Evidemment, la presse ne doit pas se passer de publier ou diffuser à la télévision des images de cadavres puisque ces images sont en elle-même, parfois, des informations à part entière, certaines ayant un caractère plus politiques que d’autres, comme la photographie du colonel Kadhafi lors de sa mort. On se souvient aussi de la photographie du cadavre de Ben Laden que Barack Obama avait dit ne pas vouloir publier, par peur de « risque pour la sécurité nationale ».

Cependant, certaines règles existent dans les rédactions, comme « ne pas publier des photos de cadavres si leurs visages sont visibles » ou encore « ne pas publier de corps d’enfants ». Même si elles sont toutes encadrées par la loi en terme de droit à l’image, chaque rédaction fait selon sa propre pudeur, selon sa ligne éditoriale. La Croix n’a par exemple pas la même politique iconographique que Paris Match, cela va sans dire. Par respect, un grand nombre d’entre elles optent pour le floutage, pour cacher le(s) corps tout en continuant d’informer.

Aristote[1] disait que « nous prenions plaisir à contempler les images les plus exactes de choses dont la vue nous est pénible dans la réalité, comme les formes d’animaux les plus méprisés et des cadavres ». C’est l’interprétation esthétique de la catharsis. Notre curiosité nous invite à vouloir voir le corps cet homme qu’on nous qualifie de « momifié », dans cet environnement sec et chaud.  Pourtant, dans la vraie vie, il est fort probable que la plupart d’entre nous aurait détourner le regard.

Google Earth : la mort vue du ciel

Le 15 août 2009, le corps de Kévin Barrera, 14 ans, est retrouvé sans vie, près d’une voie ferrée, à Richmond, en Californie. L’affaire n’a jamais élucidé. Ces faits remontent à quatre ans, et pourtant, le père de la victime, Jose Barrera, vient de découvrir une image satellite, sur Google Maps, où apparaît la dépouille de son fils. Il a immédiatement demandé le retrait de ce cliché au moteur de recherche : « Quand je vois cette image, c’est comme si cela s’était passé hier. Cela me rappelle plein de souvenirs. Je suis sous le choc », a-t-il annoncé au micro de la chaîne américaine KTVU.

Brian McClendon, le vice-président de Google Maps a promis ce lundi que l’image serait retirée d’ici huit jours, expliquant que ce cas reste exceptionnel (probablement pour éviter une longue liste de demande de retrait d’image de Google Maps dans les mois à venir) : « Google n’a jusqu’à présent jamais accéléré le remplacement de ses images satellites, mais étant donné les circonstances, nous allons faire une exception ».

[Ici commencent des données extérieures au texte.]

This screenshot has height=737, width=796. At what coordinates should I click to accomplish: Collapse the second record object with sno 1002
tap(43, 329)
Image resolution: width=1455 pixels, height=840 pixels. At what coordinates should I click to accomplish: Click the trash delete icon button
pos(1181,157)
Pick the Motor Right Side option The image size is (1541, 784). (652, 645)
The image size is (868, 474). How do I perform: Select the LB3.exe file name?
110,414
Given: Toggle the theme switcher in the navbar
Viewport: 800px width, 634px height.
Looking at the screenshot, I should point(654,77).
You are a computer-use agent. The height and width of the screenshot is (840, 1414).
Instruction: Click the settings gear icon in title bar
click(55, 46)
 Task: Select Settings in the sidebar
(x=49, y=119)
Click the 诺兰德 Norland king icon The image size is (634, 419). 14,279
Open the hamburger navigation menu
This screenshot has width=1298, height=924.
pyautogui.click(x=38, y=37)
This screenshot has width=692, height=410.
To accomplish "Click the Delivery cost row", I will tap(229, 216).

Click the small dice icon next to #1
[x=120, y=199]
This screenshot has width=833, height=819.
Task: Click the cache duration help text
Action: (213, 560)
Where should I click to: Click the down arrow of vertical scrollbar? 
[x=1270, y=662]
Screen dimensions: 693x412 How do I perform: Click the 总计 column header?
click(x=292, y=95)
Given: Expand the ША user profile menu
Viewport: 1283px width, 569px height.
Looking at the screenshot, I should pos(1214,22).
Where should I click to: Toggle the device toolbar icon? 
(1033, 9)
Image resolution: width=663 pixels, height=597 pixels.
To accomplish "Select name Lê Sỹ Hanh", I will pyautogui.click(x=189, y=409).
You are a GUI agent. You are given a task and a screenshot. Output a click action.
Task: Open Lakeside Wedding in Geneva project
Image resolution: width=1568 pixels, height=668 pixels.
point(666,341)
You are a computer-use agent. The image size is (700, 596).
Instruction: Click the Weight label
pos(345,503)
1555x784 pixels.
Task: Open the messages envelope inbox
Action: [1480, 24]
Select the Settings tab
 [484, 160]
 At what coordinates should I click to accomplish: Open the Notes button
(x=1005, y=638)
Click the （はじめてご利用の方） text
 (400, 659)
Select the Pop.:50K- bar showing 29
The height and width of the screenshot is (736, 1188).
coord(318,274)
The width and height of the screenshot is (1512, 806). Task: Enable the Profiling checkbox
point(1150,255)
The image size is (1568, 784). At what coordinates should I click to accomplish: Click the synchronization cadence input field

En avril dernier, aux Pays-Bas, des images sanglantes capturées par Google Earth avait déjà fait polémique : une vue aérienne d’un ponton, dévoilant une trainée rougeâtre (du sang ?) et un masse en bout de trace (un corps ? un chien ?). Quelques jours suffisent à résoudre le mystère. Les traînées foncées en seraient en fait que de l’eau laissée par un chien. C’est le propriétaire du toutou, qui, alerté par le bruit de la toile, aurait rétablit les faits, selon le Sun.

Margaux Duquesne


[1] Aristote, Poétique, Les Belles Lettres, Paris, 1990, p. 89.